5

I installed mysql and server via yum on my 64bit CentOS 5 server. It starts up fine but when I try to stop it it stalls out and then I have to "Ctrl-C" it. Then I run a "service mysqld status" and it shows:

mysqld dead but subsys locked

I run ps aux and mysql is nowhere to be found. Starting mysqld again via "service mysqld start" works fine. Attempting to stop it creates the same problem.

I then realized that /var/lock/subsys/mysqld still exist. When running mysqld I checked /var/run/mysqld/mysqld.pid and it matched with the pid of the running service.

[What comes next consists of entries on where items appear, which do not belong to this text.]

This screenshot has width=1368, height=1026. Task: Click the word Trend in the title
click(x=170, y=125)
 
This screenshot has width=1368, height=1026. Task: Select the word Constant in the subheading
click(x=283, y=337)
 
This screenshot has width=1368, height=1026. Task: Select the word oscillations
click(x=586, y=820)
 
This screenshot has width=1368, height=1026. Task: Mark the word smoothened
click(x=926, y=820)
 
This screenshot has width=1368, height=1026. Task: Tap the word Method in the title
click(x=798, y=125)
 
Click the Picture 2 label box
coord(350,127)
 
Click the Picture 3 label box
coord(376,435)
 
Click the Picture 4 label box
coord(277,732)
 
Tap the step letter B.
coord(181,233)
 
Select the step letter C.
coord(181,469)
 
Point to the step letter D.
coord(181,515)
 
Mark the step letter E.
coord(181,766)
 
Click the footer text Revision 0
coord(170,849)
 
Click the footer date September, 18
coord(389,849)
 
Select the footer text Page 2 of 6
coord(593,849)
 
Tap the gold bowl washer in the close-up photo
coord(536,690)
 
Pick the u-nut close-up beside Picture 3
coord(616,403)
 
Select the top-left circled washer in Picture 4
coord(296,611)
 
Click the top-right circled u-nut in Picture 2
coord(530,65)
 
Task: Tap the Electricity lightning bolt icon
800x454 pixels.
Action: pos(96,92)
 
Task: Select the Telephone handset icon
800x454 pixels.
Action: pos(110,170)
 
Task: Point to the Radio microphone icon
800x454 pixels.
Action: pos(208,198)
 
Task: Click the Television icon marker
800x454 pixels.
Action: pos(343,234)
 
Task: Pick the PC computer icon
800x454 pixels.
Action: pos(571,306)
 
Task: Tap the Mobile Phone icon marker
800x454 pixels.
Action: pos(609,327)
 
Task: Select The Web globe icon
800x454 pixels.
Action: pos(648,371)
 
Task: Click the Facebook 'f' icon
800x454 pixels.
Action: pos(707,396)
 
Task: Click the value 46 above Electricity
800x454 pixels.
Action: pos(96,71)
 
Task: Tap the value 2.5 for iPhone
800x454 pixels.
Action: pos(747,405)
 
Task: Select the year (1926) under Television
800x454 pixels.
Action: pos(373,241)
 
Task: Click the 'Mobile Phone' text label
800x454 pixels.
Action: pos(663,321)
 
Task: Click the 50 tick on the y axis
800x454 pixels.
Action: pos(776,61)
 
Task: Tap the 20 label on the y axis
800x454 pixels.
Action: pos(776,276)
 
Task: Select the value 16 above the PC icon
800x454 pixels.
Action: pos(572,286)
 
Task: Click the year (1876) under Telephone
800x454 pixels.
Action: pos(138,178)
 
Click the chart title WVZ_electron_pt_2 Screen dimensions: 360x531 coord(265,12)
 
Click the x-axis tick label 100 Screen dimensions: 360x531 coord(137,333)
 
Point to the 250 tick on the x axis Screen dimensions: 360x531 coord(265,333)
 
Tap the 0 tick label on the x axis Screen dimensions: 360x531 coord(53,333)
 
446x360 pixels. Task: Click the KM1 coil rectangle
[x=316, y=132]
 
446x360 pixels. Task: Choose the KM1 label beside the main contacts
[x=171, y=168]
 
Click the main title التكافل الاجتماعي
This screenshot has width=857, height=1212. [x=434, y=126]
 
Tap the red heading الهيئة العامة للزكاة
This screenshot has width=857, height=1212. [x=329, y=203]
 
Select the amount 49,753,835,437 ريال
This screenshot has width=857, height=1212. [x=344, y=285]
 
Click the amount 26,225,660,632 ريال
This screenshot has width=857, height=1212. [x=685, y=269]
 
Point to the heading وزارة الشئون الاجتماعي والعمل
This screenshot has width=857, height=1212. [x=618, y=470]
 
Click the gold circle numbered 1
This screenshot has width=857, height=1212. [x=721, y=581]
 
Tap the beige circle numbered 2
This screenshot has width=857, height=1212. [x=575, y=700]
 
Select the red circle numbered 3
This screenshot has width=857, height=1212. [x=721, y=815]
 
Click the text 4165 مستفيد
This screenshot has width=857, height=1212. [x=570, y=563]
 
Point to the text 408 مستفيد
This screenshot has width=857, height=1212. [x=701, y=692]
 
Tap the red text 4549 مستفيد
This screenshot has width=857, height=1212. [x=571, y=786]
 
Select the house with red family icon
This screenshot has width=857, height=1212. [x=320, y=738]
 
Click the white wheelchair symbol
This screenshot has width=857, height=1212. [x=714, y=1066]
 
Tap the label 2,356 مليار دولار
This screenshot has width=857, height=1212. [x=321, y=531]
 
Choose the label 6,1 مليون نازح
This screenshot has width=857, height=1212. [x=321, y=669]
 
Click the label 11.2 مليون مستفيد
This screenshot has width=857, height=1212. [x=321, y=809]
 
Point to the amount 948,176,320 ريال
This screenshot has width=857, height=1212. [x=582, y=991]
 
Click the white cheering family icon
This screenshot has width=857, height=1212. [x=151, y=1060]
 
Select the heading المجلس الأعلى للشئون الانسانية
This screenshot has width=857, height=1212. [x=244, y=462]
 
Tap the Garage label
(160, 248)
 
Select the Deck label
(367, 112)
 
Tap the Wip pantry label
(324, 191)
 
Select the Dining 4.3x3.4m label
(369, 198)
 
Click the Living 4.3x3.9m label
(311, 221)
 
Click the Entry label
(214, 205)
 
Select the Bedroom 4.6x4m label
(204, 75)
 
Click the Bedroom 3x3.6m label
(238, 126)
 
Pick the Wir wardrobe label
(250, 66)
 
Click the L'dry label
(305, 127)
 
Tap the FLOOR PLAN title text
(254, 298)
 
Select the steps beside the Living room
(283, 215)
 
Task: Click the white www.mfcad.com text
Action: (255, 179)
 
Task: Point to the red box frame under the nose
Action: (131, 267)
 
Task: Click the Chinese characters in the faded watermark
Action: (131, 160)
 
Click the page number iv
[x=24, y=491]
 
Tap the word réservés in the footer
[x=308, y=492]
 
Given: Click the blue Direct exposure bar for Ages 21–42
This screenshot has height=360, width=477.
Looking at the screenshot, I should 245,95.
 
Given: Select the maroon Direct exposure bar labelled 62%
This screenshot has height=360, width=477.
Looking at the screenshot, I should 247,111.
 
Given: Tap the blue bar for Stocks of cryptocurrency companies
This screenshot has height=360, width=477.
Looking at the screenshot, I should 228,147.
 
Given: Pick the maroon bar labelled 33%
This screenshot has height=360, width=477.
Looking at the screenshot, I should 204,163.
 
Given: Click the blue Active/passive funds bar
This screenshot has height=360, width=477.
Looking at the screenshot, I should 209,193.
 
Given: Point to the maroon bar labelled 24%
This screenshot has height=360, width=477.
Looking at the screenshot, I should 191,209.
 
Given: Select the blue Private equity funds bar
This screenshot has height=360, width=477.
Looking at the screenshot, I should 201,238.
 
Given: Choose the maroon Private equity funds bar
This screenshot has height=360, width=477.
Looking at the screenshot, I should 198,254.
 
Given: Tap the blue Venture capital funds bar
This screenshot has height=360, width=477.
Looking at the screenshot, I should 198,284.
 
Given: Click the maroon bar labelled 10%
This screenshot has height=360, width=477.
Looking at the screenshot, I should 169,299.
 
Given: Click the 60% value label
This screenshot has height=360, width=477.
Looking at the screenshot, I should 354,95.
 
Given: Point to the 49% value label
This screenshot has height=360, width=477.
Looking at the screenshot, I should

I tried reinstalling mysql and deleting all files and configs but to no avail.

What to do?

EDIT:

I added some echo statements in the /etc/init.d/mysqld file, particularly in the stop function:

stop(){
        if [ ! -f "$mypidfile" ]; then
            # not running; per LSB standards this is "ok"
            action $"Stopping $prog: " /bin/true
            return 0
        fi  
        echo "beginning stop sequence"
        MYSQLPID=`cat "$mypidfile"`
        if [ -n "$MYSQLPID" ]; then
            /bin/kill "$MYSQLPID" >/dev/null 2>&1
            echo "killing pid $MYSQLPID"
            ret=$?
            if [ $ret -eq 0 ]; then
                echo "return code $ret after kill attempt"
                TIMEOUT="$STOPTIMEOUT"
                echo "timeout is set to $STOPTIMEOUT"
                while [ $TIMEOUT -gt 0 ]; do
                    /bin/kill -0 "$MYSQLPID" >/dev/null 2>&1 || break
                    sleep 1
                    let TIMEOUT=${TIMEOUT}-1
                    echo "timeout is now $TIMEOUT"
                done
                if [ $TIMEOUT -eq 0 ]; then
                    echo "Timeout error occurred trying to stop MySQL Daemon."
                    ret=1
                    action $"Stopping $prog: " /bin/false
                else
                    echo "attempting to del lockfile: $lockfile"
                    rm -f $lockfile
                    rm -f "$socketfile"
                    action $"Stopping $prog: " /bin/true
                fi
            else
                action $"Stopping $prog: " /bin/false
            fi
        else
            # failed to read pidfile, probably insufficient permissions
            action $"Stopping $prog: " /bin/false
            ret=4
        fi
        return $ret
}

This is the result I get when I try to stop the service:

[root@server]# service mysqld stop
beginning stop sequence
killing pid 9145
return code 0 after kill attempt
timeout is set to 60
timeout is now 59
timeout is now 58
timeout is now 57
timeout is now 56
timeout is now 55
timeout is now 54
timeout is now 53
timeout is now 52
timeout is now 51
timeout is now 50
timeout is now 49

From looking at the code it seems to me that it will never break out of that while loop and will not be able to delete the lock file. Am I interpreting this wrong? I checked the same file on my other server and it uses the same code. I am dumbfounded.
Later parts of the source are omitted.